▶ **TASKS TO CARRY OUT**
(1) Answer these questions about the debrief on turning data into news stories, putting each answer on its own line:
(a) What did Ruby aim to give each low-ranking location that was going to be named?
(b) In the example about schools, what rating level is mentioned?
(c) What does the writer call themself?
(2) Reproduce the passage of the debrief on turning data into news stories that opens with the words containing "Even simple facts" and closes with "a larger story.".
(3) Take the debrief on turning data into news stories further, starting after its last sentence.

Here’s a quick debrief-to-self of some of the things that came to mind…
There’s not a lot of time available and there’s still “traditional” work to be done
One of Ruby’s takes on the story was to name low ranking locations, and contact each one that was going to be named to give them a right to response. Contacting a couple of dozen locations takes time and diplomacy (which even then seemed to provoke a variety of responses!), as does then writing those responses into the story in a fair and consistent way.
Even simple facts can take the lead in a small story
…for example, x% of schools attained the level 5 rating, something that can then also be contextualised and qualified by comparing it to other categories of establishment or national, regional or neighbouring locale averages. As a data junkie, it can be easy to count things by group, perhaps overlooking a journalistic take that many of these counts could be used as the basis of a quick filler story or space-filling, info-snack glanceable breakout box in a larger story.
Is the story tellable?

▶ **EXERCISE DATA**
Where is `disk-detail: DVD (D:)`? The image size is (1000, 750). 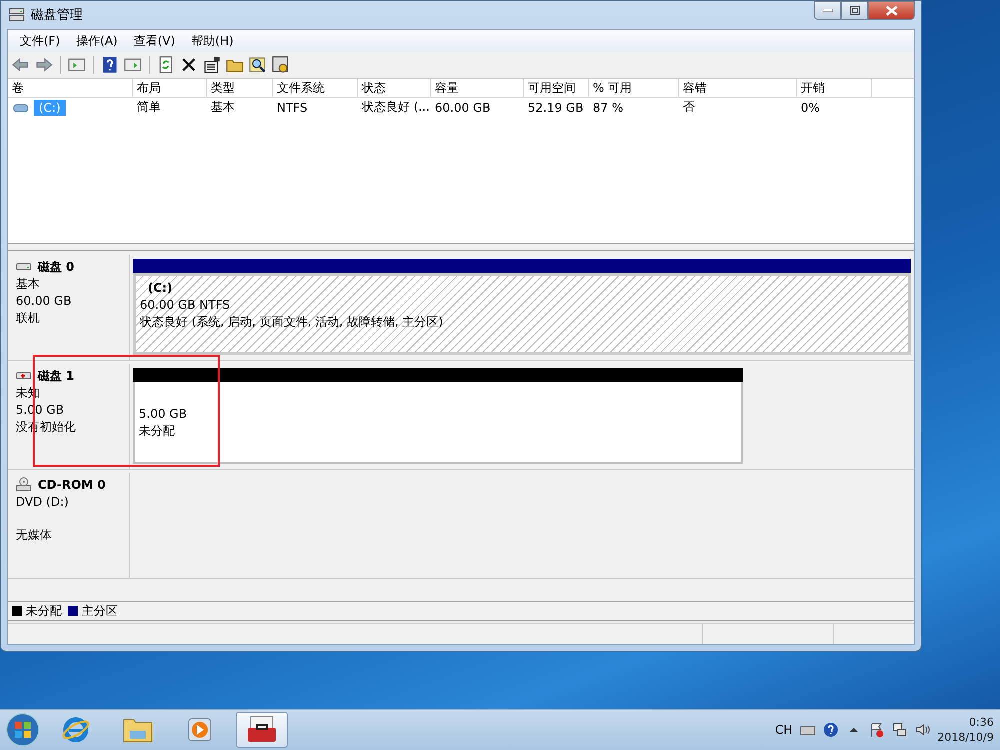 disk-detail: DVD (D:) is located at coordinates (43, 502).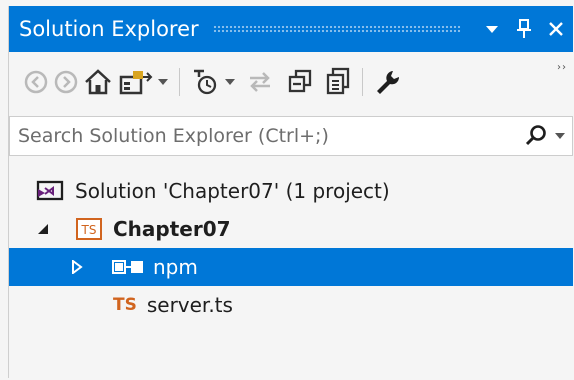  Describe the element at coordinates (172, 229) in the screenshot. I see `project-label: Chapter07` at that location.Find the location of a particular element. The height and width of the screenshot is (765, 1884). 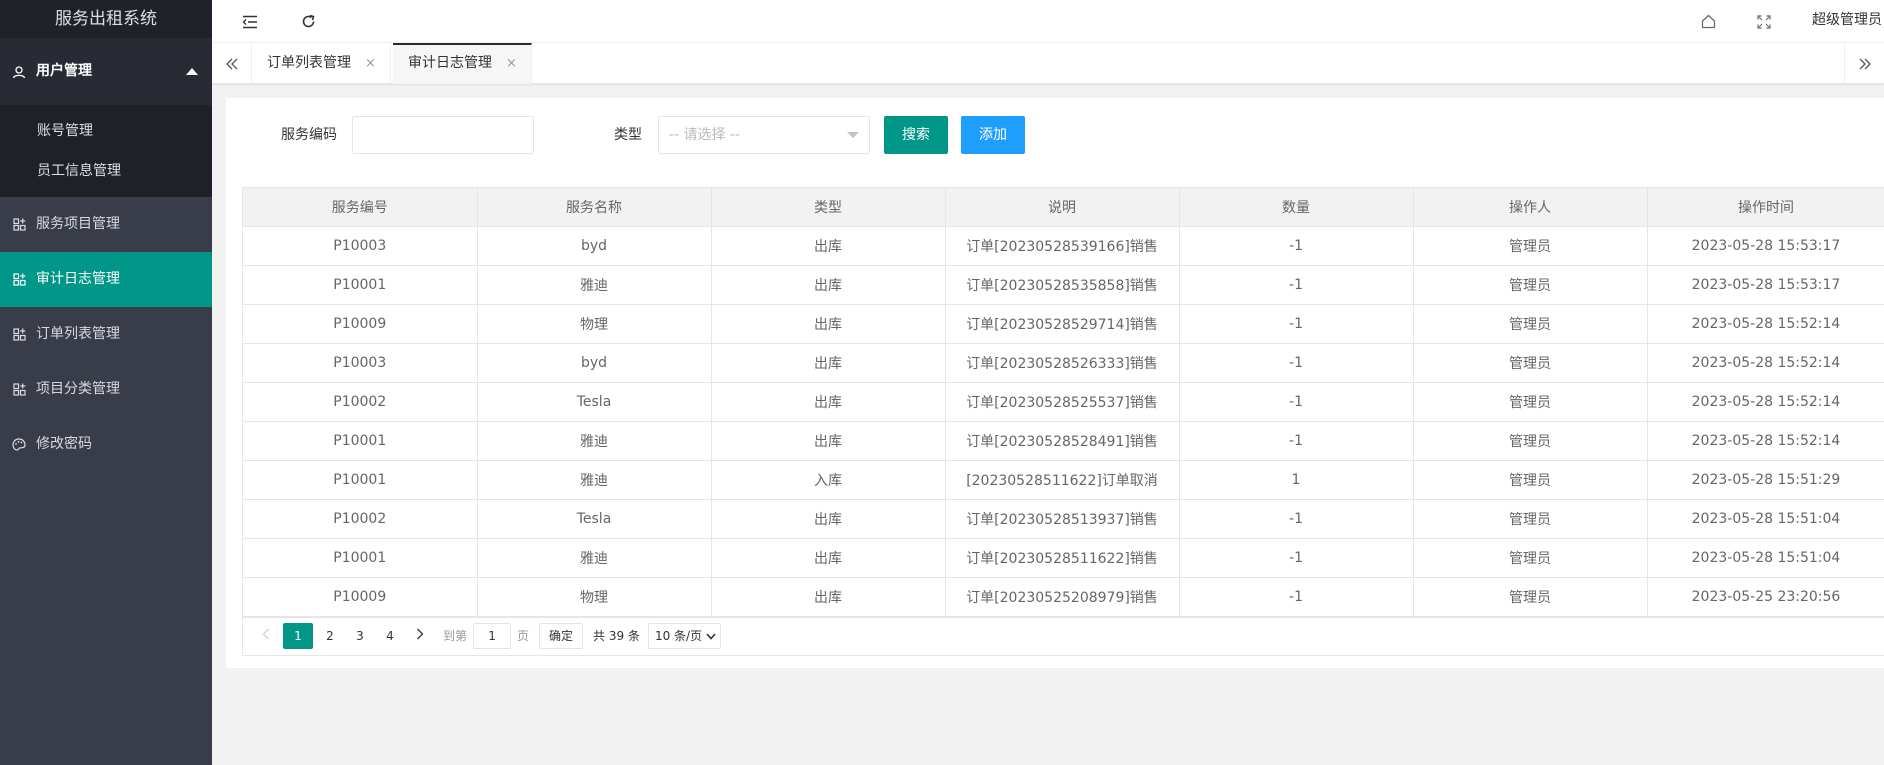

service-code-input is located at coordinates (443, 135).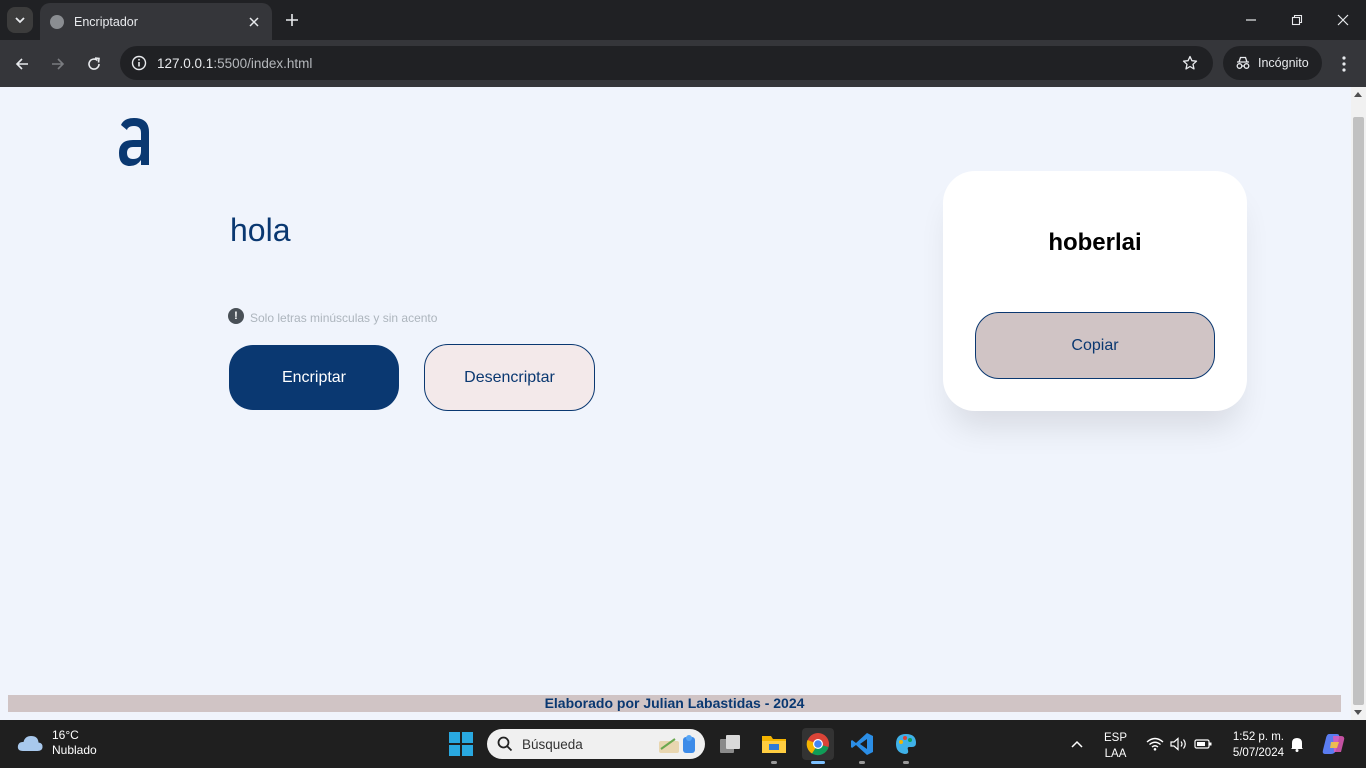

▶ **PER-TASK OUTPUTS**
(1)
(a) A right to response.
(b) Level 5.
(c) A data junkie.

(2)
Even simple facts can take the lead in a small story
…for example, x% of schools attained the level 5 rating, something that can then also be contextualised and qualified by comparing it to other categories of establishment or national, regional or neighbouring locale averages. As a data junkie, it can be easy to count things by group, perhaps overlooking a journalistic take that many of these counts could be used as the basis of a quick filler story or space-filling, info-snack glanceable breakout box in a larger story.

(3)
Looking at data, you can find all sorts of things that are perhaps interesting in their subtlety or detail, but if you can’t communicate a headline or what’s interesting in a few words, it maybe doesn’t fit… (Which is not to say that data reporting needs to be dumbed down or simplistic…) Related to this is the “so what?” question..? (I guess for news, if you wouldn’t share it in the pub or over dinner have read it – that is, if you wouldn’t remark on it – you’d have to ask: is it really that interesting? (Hmm… is “Liking” the same as remarking on something? I get the feeling it’s less engaged…)
There’s a huge difference between the tinkering I do and production warez
I have all manner of pseudo-workflows that allow me to generate quick sketches in an exploratory data analysis sort of way, but things that work for the individual “researcher” are not the same as things can work in a production environment. For example, I knocked up a quick interactive map using the folium library in an IPython notebook, but there are several problems with this:
- to regenerate the map requires someone having an IPython notebook environment set up and appropriate libraries installed
- there isn’t much time available… so you need to think about what to offer. For example:
- the map I produced was a simple one – just markers and popups. At the time, I hadn’t worked out how to colour the markers or add new icons to them (and I still don’t have a route for putting numbers into the markers…), so the look is quite simple (and clunky)
- there is no faceted navigation – so you can’t for example search for particular sorts of establishment or locations with a particular rating.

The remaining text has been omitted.